Companies that design will always need 2D CAD drafting. Graebert and its partners including Dassault and its SolidWorks division intend to see that there are plenty of options on the market.
Dassault Systémes and its SolidWorks division weren’t the only CAD companies exhibiting at SolidWorks World 2011. Longtime developer Graebert also made the scene. One year ago, Graebert debuted ARES based on an updated CAD engine that supports the AutoCAD native format DWG (via the ODA’s Teigha for DWG). Graebert CEO Wilfried Graebert tells us Ares has been a hit in the Mac market where users have been crying out in the wilderness for a 2D CAD product on the level of AutoCAD and AutoCAD LT. And, on the heels of Ares came DraftSight, a free 2D CAD product carrying the Dassault brand.
Graebert has collaborated with Dassault Systémes to create DraftSight, a 2D CAD tool distributed free on Dassault and SolidWorks web sites. According to the companies, DraftSight has been downloaded 300,000 times. While it is true that people will download anything if it’s free, Graebert says Dassault is very happy with what they’re seeing at customer sites. DraftSight is “cleaning up” customer sites where there were random installations of AutoCAD to handle the 2D files that are part of design and documentation.
Dassault is also offering an enterprise version of DraftSight that includes services and maintenance for a fee. True to its name the enterprise version is available for up to five people and includes additional features including support via web, email, and phone, network licensing, LISP, remote desktop sharing, and services via an online community. The enterprise version is available for $250 a year.
At SolidWorks World 2011 Graebert announced the next step. The company will open an online store for add-on products. Graebert is calling all developers to get their apps ready in time for the expected launch of the Graebert Market for Draftsight in April. This latest spin on the “app store” idea will allow developers to promote, demonstrate, and sell their wares. Graebert is offering a developers’ kit so developers can get started and the Graebert team tells us that there are already several developers hard at work getting ready for the store’s grand opening.
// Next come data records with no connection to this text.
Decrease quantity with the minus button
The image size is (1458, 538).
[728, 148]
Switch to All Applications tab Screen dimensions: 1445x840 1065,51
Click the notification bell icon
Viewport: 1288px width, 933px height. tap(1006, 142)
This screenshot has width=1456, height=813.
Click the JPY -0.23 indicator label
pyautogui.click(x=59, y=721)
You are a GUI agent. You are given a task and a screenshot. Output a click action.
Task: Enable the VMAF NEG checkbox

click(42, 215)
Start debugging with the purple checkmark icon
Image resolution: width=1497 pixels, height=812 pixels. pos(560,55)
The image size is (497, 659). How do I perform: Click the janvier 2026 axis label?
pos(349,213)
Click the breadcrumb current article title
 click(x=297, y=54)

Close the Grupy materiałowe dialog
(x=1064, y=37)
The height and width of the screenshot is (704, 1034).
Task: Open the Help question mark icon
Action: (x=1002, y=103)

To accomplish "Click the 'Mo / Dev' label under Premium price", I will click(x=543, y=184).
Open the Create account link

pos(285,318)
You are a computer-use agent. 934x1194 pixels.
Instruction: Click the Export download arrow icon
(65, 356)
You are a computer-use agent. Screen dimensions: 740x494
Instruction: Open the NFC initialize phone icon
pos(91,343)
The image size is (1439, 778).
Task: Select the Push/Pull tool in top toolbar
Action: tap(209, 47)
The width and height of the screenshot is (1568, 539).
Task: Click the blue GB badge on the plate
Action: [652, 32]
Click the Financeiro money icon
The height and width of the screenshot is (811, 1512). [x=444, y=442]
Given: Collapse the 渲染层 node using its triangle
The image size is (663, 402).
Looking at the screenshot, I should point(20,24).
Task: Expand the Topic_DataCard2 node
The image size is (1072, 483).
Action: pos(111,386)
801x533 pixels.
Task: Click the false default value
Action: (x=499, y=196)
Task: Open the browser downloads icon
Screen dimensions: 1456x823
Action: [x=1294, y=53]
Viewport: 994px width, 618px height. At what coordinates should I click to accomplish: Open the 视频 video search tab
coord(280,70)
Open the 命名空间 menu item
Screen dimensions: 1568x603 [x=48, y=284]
The Developers’ Kit includes LISP functionality; routines will run in the free DraftSight edition provided they are approved and digitally signed by Graebert Market. In other words, the only way to sell a plug-in that works with the free version of DraftSight is through the Graebert store. The Graebert Developer Studio also has support for C++. All DraftSight plug-ins will be sold through the DraftSight store and developers will share revenue with Graebert. The going rate is 25%.
What do we think?
Time after time companies have mounted an attack on Autodesk’s entrenched position with AutoCAD and AutoCAD LT. Many of them have been by very good companies with good products and many of them are still out there in the market with their loyal base of users. They don’t win, but they chip away at Autodesk’s large base. The challengers will always have a problem when it comes to absolute compatibility. And, if that is the case, money really doesn’t matter.
On the other hand, there’s a nice big bunch of price sensitive users who need some compatibility with Autodesk’s native DWG, and what they really miss is the extensibility of AutoCAD and the wealth of add-on products. Graebert is there for them; Wilfried Graebert was building add-on products for AutoCAD using a CAD engine the company developed called FelixCAD. And, as a matter of fact, FelixCAD LT is still available for free from the Graebert website.
Graebert is making deals with other companies for 2D CAD products based on their current CAD engine. It looks like a new era of CAD clones is being born. Graebert’s products work on Windows as well as the Mac and they’re localized in 13 languages.
People who are looking for professional 2D CAD drafting are going to have plenty of options, including free.